▶ **Activity**: Continue the commentary on Solomon's judgment and his enemies in 1 Kings 11, picking up after its final sentence.

▶ **Extract**:
11:11-13 The Lord revealed himself to Solomon one more time—bringing a message of judgment. For his rejection of the Lord, Solomon would have his kingdom torn away and given to another. Though his kingdom no doubt seemed invincible, it would crumble. Solomon’s son would retain a portion of the kingdom—one tribe (11:13). But, Solomon’s servant would claim the rest (11:11). While God wouldn’t let the kingdom split occur until Solomon’s son was in power and would still grant him a throne, he did this not because Solomon deserved a reprieve but for the sake of . . . David and for the sake of Jerusalem (11:12-13).

How did Solomon receive this message of judgment? Scripture doesn’t tell us, but God’s judgment was final.

11:14-22 Solomon didn’t have to wonder how God was going to execute his judgment. In his own day, God raised up two foreign enemies and one domestic foe against the kingdom. Hadad the Edomite was a survivor of the slaughter of the Edomites that occurred in David’s day, led by Joab, David’s brutal army commander who did not relent until he had killed every male in Edom (11:14-16). Hadad had been a boy at the time and a member of the royal house in Edom, Israel’s ancient enemy to the southeast that was descended from Esau, Abraham’s grandson. Hadad found asylum and a whole lot more in Egypt. He gained the favor of the Pharaoh, who gave him a house, land, and a wife (11:18-19). But, despite his obvious ease there, Hadad couldn’t wait to return to his homeland once he heard that both David and Joab were gone. He was no doubt seething with hatred toward Israel and looking for revenge (11:21-22).

11:23-25 Solomon’s second foreign enemy was a man named Rezon. Notice, again, that divine sovereignty was at work: Rezon was raised up by God (11:23). He became the leader of a raiding party in David’s day that became a pain in Israel’s side throughout Solomon’s reign (1:24-25). Rezon eventually became king of Aram and loathed Israel (11:25).

11:26-28 By far, the most significant of Solomon’s enemies was the man described as his “servant” (11:11). Capable Jeroboam was from the tribe of Ephraim, the leading tribe in the north (11:26). Solomon had appointed him over the entire labor force of the house of Joseph (11:28). But, eventually, Jer-oboam rebelled against Solomon (11:27). The reader must wait until chapter 12 to understand why Jeroboam rebelled—from a human perspective. But, from the divine perspective, we learn in 11:29-40 that Jer-oboam’s rebellion was part of God’s plan to tear the kingdom apart because of Solomon’s sin.

▶ **Provided material**:

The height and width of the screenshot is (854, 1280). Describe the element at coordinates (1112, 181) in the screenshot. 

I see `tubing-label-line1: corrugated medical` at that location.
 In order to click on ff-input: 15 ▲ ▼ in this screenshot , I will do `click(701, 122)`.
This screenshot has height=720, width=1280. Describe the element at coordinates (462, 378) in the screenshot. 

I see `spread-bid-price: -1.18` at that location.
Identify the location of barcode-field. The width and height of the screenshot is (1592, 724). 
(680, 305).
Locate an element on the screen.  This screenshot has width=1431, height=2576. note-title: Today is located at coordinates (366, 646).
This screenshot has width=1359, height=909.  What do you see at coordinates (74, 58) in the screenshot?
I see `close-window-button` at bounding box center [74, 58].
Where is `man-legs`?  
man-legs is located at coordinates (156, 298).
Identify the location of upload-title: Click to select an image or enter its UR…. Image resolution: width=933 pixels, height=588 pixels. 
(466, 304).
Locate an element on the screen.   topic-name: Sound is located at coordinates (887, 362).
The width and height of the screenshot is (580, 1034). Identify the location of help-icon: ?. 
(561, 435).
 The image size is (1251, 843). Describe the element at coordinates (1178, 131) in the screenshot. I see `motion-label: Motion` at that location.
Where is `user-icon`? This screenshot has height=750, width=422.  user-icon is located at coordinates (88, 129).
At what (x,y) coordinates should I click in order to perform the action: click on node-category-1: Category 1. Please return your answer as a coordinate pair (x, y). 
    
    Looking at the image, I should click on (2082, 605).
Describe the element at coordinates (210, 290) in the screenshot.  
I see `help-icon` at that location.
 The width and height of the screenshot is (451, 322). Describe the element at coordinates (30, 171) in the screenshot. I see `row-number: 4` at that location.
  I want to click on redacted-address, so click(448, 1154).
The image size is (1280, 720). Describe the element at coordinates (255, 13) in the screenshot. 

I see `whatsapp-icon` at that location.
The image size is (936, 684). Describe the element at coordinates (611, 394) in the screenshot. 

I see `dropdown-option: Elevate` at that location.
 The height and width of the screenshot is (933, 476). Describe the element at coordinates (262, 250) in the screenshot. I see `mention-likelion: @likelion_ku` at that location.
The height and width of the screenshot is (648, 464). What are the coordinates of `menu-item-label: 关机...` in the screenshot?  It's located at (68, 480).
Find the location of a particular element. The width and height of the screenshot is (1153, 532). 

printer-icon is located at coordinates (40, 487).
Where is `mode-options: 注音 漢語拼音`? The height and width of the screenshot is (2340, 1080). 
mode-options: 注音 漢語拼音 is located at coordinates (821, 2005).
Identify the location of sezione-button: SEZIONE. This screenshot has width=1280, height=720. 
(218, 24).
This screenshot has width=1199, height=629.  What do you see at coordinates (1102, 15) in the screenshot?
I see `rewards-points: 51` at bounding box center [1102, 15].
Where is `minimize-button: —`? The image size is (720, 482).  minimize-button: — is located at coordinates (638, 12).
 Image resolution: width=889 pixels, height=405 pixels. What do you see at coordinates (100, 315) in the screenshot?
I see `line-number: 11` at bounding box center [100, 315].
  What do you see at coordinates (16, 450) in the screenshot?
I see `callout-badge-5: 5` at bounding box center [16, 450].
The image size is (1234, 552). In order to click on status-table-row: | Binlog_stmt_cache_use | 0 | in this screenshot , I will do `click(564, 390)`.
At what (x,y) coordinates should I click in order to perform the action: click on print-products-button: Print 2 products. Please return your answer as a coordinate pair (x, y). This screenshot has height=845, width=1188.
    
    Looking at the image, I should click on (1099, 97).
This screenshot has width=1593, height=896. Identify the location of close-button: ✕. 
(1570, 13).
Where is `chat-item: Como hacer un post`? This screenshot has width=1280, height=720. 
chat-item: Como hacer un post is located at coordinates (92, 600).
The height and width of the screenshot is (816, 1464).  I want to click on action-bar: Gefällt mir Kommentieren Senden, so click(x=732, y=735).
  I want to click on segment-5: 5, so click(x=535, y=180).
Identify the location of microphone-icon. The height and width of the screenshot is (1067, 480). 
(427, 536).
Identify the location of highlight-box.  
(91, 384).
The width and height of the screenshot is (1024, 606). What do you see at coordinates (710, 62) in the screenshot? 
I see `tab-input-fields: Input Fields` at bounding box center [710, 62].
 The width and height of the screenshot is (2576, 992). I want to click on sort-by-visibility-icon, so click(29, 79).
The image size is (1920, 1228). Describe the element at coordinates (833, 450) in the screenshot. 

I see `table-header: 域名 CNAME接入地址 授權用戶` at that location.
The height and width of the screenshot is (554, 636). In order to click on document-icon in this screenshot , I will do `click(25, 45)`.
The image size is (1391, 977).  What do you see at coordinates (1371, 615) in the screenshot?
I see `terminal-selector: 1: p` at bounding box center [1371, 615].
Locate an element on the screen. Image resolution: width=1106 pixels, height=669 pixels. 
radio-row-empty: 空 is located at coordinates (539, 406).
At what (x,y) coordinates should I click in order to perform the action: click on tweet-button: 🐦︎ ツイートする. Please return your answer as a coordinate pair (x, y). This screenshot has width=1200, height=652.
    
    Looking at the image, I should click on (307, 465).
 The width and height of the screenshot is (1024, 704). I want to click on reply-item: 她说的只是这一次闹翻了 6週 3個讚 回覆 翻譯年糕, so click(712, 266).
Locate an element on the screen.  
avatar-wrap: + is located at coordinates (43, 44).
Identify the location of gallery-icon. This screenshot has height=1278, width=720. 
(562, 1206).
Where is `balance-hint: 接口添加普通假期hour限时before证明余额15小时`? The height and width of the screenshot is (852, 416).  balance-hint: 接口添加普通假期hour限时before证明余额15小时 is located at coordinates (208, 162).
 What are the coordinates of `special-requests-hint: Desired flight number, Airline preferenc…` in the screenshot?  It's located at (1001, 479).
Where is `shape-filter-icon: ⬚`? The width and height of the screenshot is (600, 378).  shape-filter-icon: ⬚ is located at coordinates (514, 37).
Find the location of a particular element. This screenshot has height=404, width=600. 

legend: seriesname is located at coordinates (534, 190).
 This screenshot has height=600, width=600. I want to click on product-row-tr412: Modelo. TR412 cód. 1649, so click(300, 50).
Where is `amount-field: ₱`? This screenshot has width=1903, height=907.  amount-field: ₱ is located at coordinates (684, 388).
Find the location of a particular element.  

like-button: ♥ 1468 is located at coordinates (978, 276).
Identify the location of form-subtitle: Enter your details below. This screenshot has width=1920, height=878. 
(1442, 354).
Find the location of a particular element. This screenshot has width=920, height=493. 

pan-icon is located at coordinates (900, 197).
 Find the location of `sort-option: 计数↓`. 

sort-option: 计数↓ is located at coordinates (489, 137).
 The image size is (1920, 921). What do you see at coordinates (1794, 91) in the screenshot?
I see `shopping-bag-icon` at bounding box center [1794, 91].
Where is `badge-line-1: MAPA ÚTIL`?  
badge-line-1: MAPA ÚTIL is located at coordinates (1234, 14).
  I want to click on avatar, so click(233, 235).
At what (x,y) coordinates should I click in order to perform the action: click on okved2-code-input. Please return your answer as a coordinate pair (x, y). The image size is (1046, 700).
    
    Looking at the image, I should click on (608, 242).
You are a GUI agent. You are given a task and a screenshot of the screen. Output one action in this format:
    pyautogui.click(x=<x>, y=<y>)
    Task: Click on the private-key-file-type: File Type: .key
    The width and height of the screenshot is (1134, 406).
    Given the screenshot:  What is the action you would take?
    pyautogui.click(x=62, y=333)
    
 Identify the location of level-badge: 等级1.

▶ **Task answer**:
11:29-36 Jeroboam’s rise to power was confirmed by a prophetic announcement from Ahijah, who visually demonstrated his message by tearing his cloak into twelve pieces and giving ten pieces to Jeroboam (11:29-31). God told Jeroboam through Ahijah that he would tear the kingdom from Solomon—though not during Solomon’s lifetime (11:31, 34). Jeroboam would be given ten of Israel’s tribes to rule (11:31, 35). And, for the sake of . . . David and Jerusalem, the Lord would grant one tribe to Solomon’s son (11:32, 36). (The missing tribe, that is the tribe that would bring the total to twelve, is Benjamin, who would side with Judah; see 12:21). Ahijah provided God’s justification for his judgment: they (led by King Solomon) have abandoned me and bowed down to the false gods of the nations (11:33).

11:37-39 God made a remarkable promise to Jeroboam. Solomon had appointed him over the “labor force of the house of Joseph” (11:28). But, God would appoint him as king over Israel (11:37). God even promised to build Jeroboam a lasting dynasty—if he would obey him (11:38). Unfortunately, in spite of this prospect and high hopes, Jer-oboam would fail royally.

11:40-43 Solomon apparently learned about the prophecy because he tried to kill Jer-oboam, who fled to the safety of Egypt until Solomon died (11:40). This, in fact, is the last recorded act of Solomon. He reigned forty years like his father, David (11:42), but sadly he did not remain loyal to the Lord like David had (11:6). Then, his son Rehoboam came to power (11:43).